▶ _Exercise objective_: Please return every line of the records below that contains the word "Open".

▶ _Records shown_:

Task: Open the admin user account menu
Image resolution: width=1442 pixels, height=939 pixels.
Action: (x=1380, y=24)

* * *

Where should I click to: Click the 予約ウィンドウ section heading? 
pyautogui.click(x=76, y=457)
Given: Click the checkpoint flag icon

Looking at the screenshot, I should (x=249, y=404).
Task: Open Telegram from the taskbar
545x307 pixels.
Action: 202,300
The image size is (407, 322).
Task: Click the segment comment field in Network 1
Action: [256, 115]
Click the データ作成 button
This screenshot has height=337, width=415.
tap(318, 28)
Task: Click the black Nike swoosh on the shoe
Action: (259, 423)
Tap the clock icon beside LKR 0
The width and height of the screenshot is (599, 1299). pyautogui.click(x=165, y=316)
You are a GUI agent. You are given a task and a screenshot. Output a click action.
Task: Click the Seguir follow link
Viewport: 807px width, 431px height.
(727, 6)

==

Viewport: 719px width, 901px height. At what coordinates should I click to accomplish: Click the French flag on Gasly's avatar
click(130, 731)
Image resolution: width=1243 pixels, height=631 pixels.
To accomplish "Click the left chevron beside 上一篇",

▶ _Response below_:
Task: Open the admin user account menu
Task: Open Telegram from the taskbar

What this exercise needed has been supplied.